In considering the pedagogical implications of DMC theory, discussion of such partial realisations may be highly relevant. We will never be able to rely on the sure emergence of (group) DMCs in L2 classrooms as a result of the introduction of a motivational group project (even one ‘with DMC potential’, see Chapter 3). Yet, owing to the fact that the motivational basis of DMCs and of long-term behaviour more generally is comprised of the same building blocks, even partial realisations may nevertheless manifest as relatively potent, positive motivational experiences.
Conclusion
In this chapter, I have overviewed several key threads currently dominant within the field of L2 motivation research, each of which is able to offer an important contribution in terms of situating DMCs, understanding their emergence and explaining their significance. I began by detailing the relevance of the broad adoption of a complexity perspective throughout the field of SLA and its implications with regards to our approaches to research.
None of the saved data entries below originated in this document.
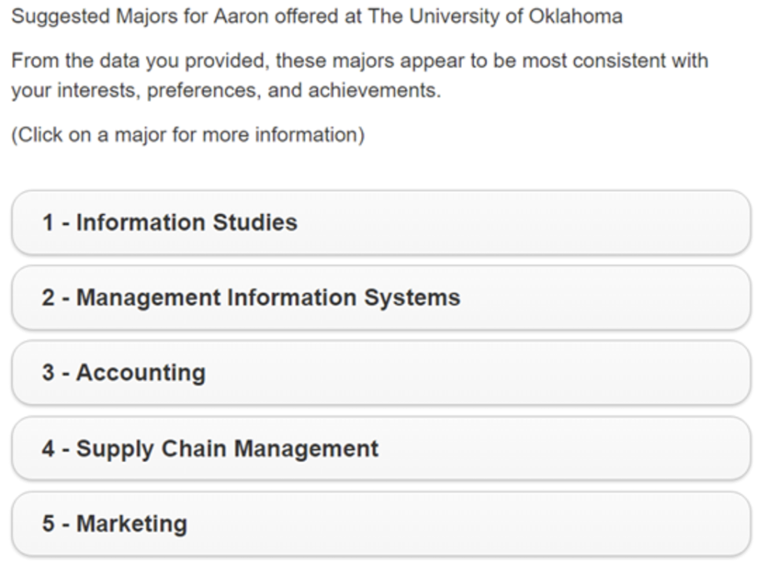Click "The University of Oklahoma" in heading
The width and height of the screenshot is (768, 563).
click(x=495, y=17)
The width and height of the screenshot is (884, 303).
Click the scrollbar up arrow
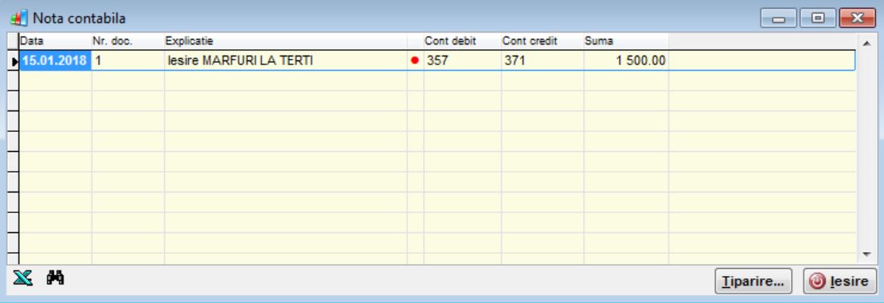866,43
I then went on to overview several key findings rooted in our understanding of self, language learner self-concept, emotions, and several areas of group-level investigation. I concluded by highlighting the significance of DMCs, both for the field of L2 motivation research and more widely (the challenge of incorporating the element of time into theoretical perspectives, for example, is certainly not limited solely to the study of motivation in SLA).
In the following chapters, I further develop this foundation. First, in Chapter 2, I introduce five key elements of the DMC framework in full. In Chapter 3, I then go on to consider in more detail the related notion of group DMCs, and consider which types of intensive group project – ‘with DMC potential’ – might be capable of facilitating their emergence in L2 classrooms.
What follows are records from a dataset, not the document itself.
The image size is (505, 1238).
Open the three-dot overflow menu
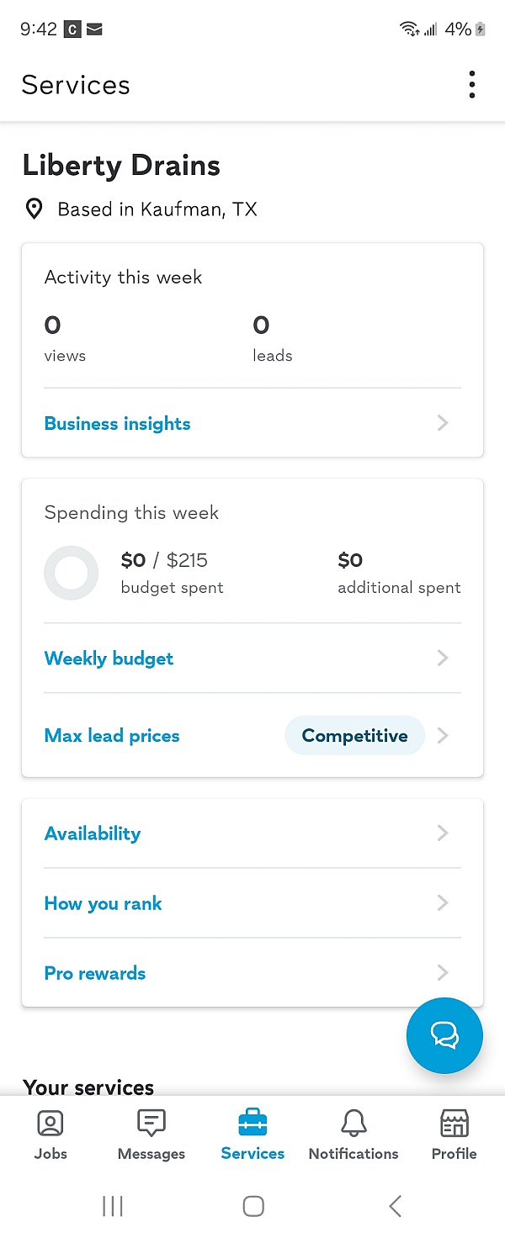click(x=472, y=85)
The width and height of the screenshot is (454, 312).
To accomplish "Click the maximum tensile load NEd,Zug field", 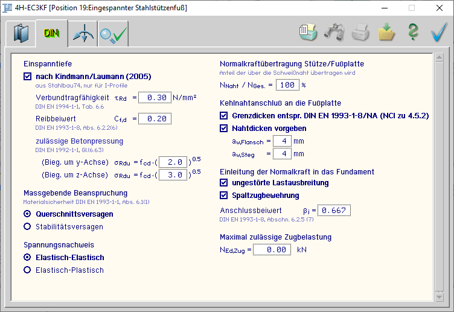I will coord(272,249).
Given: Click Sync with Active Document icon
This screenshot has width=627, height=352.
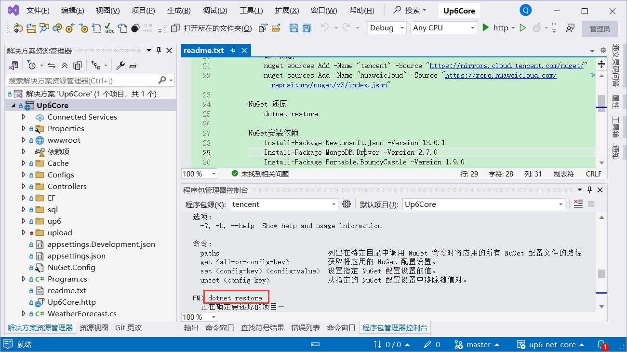Looking at the screenshot, I should pyautogui.click(x=52, y=65).
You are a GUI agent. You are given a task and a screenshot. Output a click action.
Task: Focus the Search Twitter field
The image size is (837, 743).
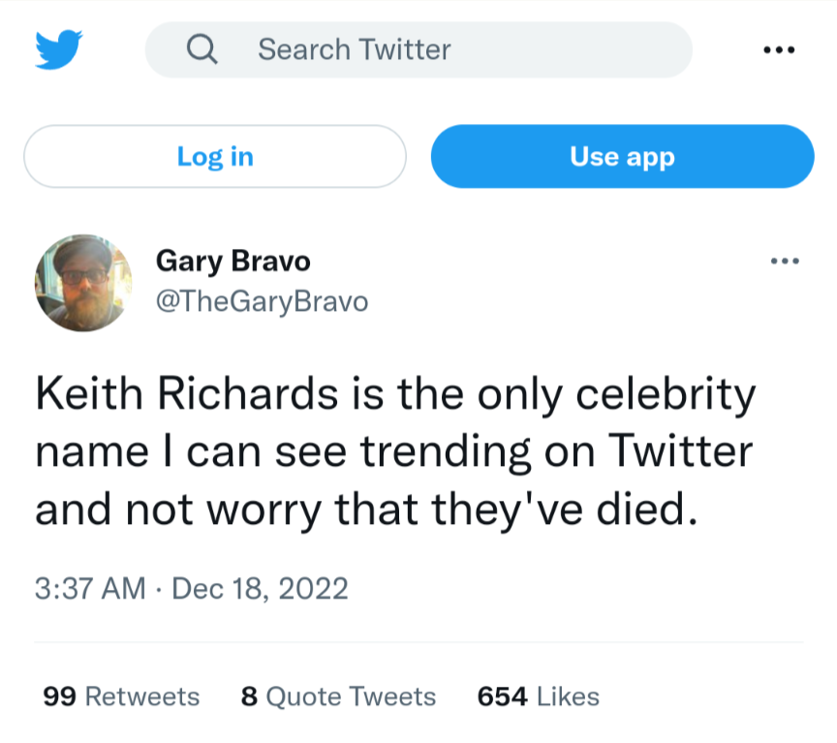[x=417, y=49]
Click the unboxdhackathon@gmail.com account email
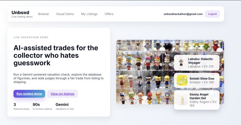Image resolution: width=241 pixels, height=125 pixels. [x=183, y=14]
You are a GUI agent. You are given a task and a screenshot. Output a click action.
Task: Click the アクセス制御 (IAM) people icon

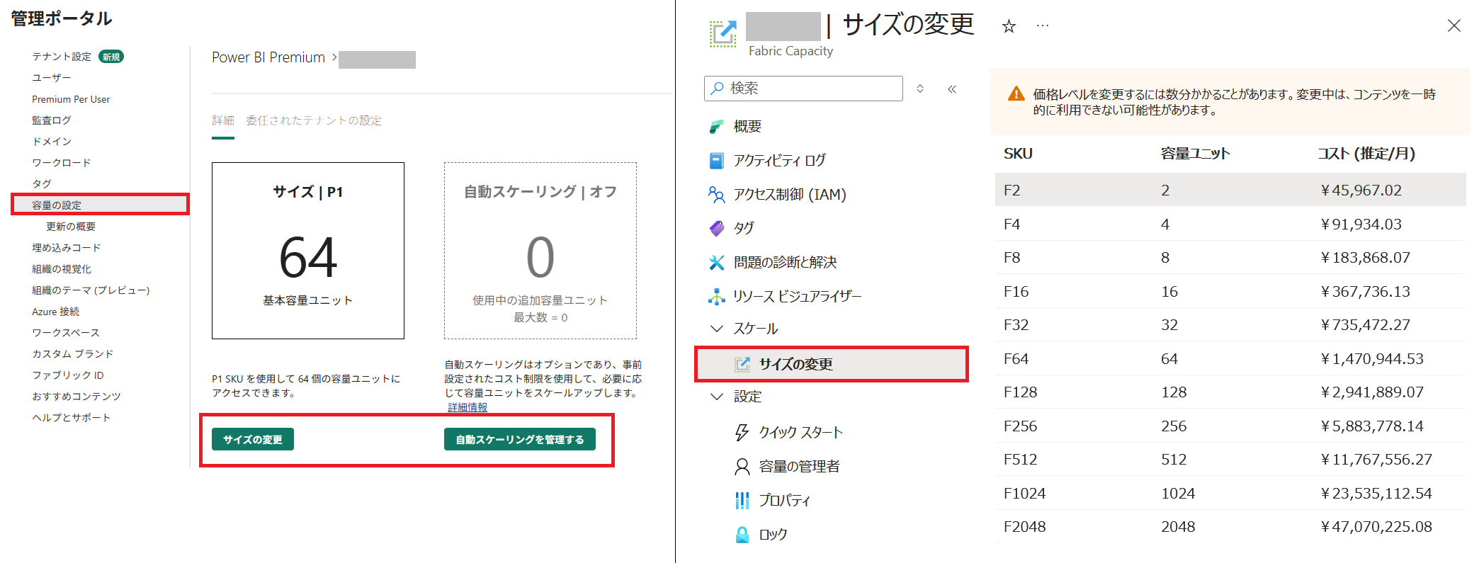(716, 194)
2 What Exactly is a DMC? Key Definitions and Core Characteristics
Although DMCs have only recently been explored theoretically, there is compelling evidence to suggest that they have never been far from the consciousness of those who have seen or experienced them. Not only anecdotally, but in the research literature, too, prior to the first publications on DMCs we can find descriptions of episodes highly reminiscent of DMC-like experiences. Lepp-Kaethler and Dörnyei (2013) explored the experiences of translators of religious texts and the extraordinary levels of sustained motivation they exhibited, remarkable both in terms of its intensity and longevity. They described it as a ‘jet stream’, in which ‘learners are caught up in a powerful inner current’ (Lepp-Kaethler & Dörnyei, 2013: 186), and similar motivational experiences have also been seen elsewhere described as a ‘fast track’ (Harber et al., 2003: 262). Fascinating foreshadows can also be found looking back further still to Peter Adler’s (1981) book Momentum: A Theory of Social Action. Adler describes momentum as ‘the charged flow of people acting at their peaks or nadirs’ (Adler, 1981: 14), and many aspects of his initial description bear a striking resemblance to our understanding and conceptualisation of DMCs, including a clear goal, performance over and above what an individual would usually expect of themselves, and accompanying positive emotionality.